Will Tapé and Williams get more run Tuesday?

Heading into the season, it looked like the Blue Devils’ top lineup would not include a traditional big man. Through one game, head coach Mike Krzyzewski has stuck to the plan. Freshman center Mark Williams played just four minutes Saturday, while graduate transfer Patrick Tapé did not see the floor at all.

Michigan State certainly will pose a bigger threat inside than Coppin State did—Hauser has been a menace on the boards so far, picking up 25 rebounds in just 46 minutes of action. But 6-foot-11 reserve big Marcus Bingham is the Spartans’ only rotation player over 6-foot-9, so perhaps Tapé and Williams will continue to get cozy on the Cameron sidelines.

Turnovers, turnovers, turnovers

Lost in Johnson’s brilliance in Duke’s season-opener was that he turned the ball over seven times. That number led the Blue Devils, who committed an unsightly 22 turnovers overall. Obviously the do-it-all freshman’s playmaking far outweighed his mistakes against Coppin State, but if he continues to turn the ball over at this rate, that could be a problem for Duke.

If Michigan State can force Johnson or other turnover-prone Blue Devils like sophomore Wendell Moore Jr. into uncomfortable situations, that could be the Spartans' recipe for an upset in Durham.

Don’t stop the music, DJ Steward

Johnson looked like he may be the best freshman in the country Saturday, but he didn't even lead his own team in scoring. That honor would go to fellow freshman DJ Steward, who scored 24 points on a team-high four 3-pointers.
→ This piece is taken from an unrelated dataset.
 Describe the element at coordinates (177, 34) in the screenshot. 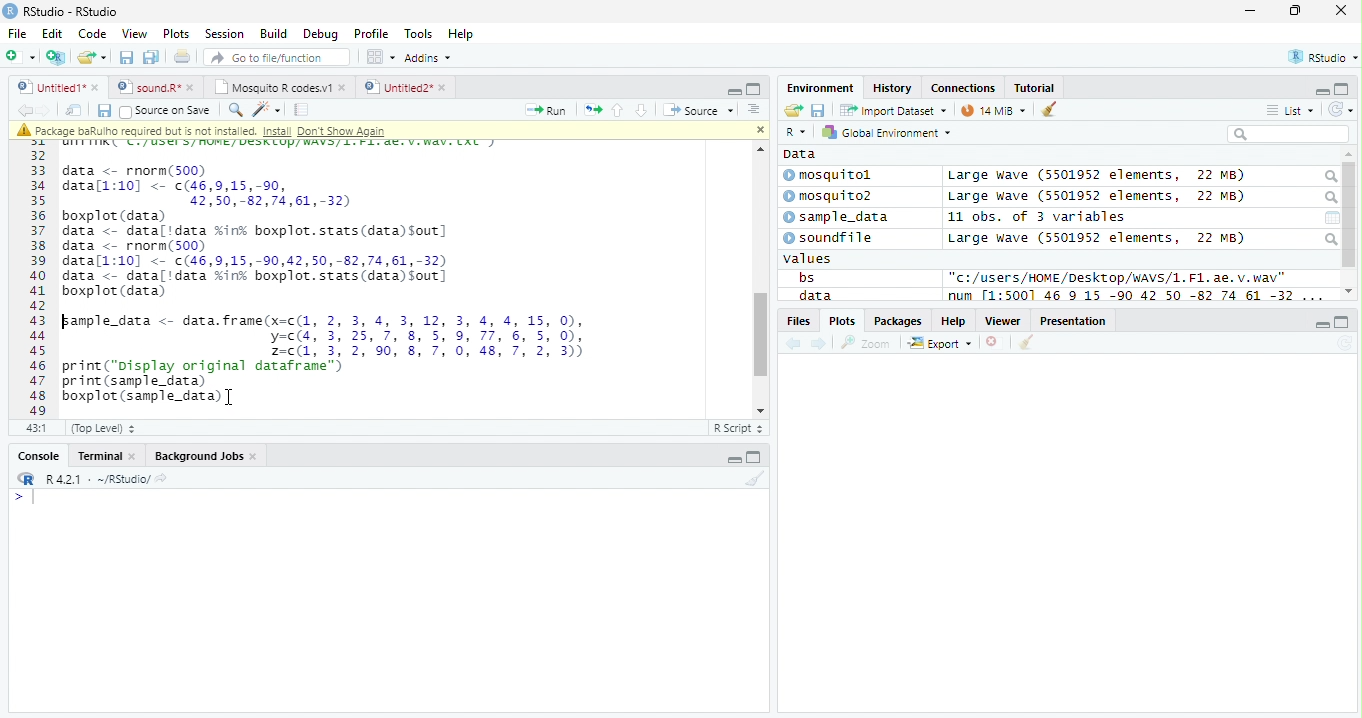

I see `Plots` at that location.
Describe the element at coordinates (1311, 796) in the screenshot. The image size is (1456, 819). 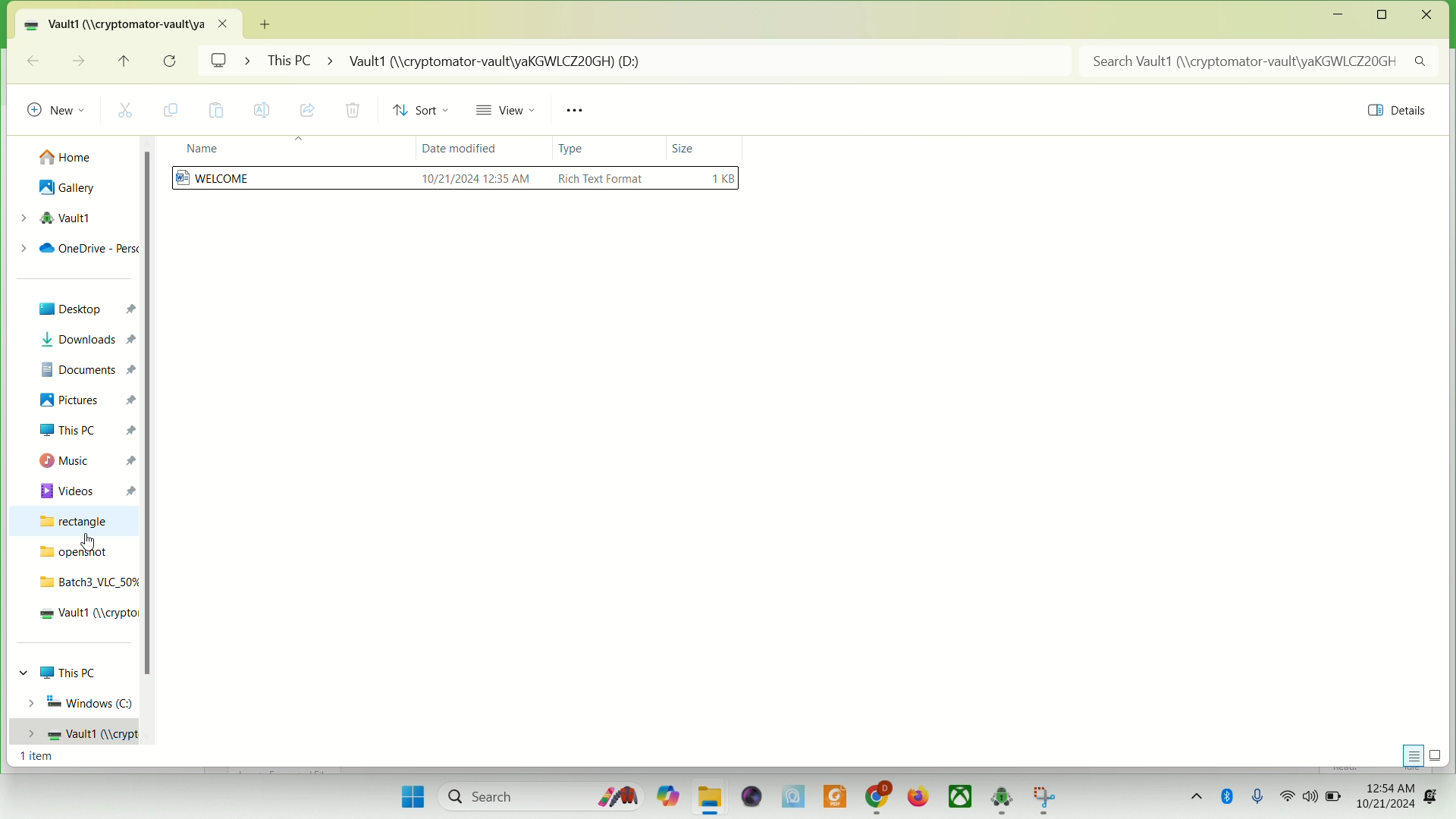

Steward looked like a walking bucket and convincingly made his case to supplant junior Joey Baker as the go-to offensive spark plug.

Steward did pick up nine rebounds as well as a block and a steal against the Eagles, but his 6-foot-2, 163-pound stature may pose some problems against beefier teams. Luckily for the explosive newcomer, Michigan State has two fellow smaller guards in Foster Loyer and Rocket Watts, so Steward should see significant minutes again.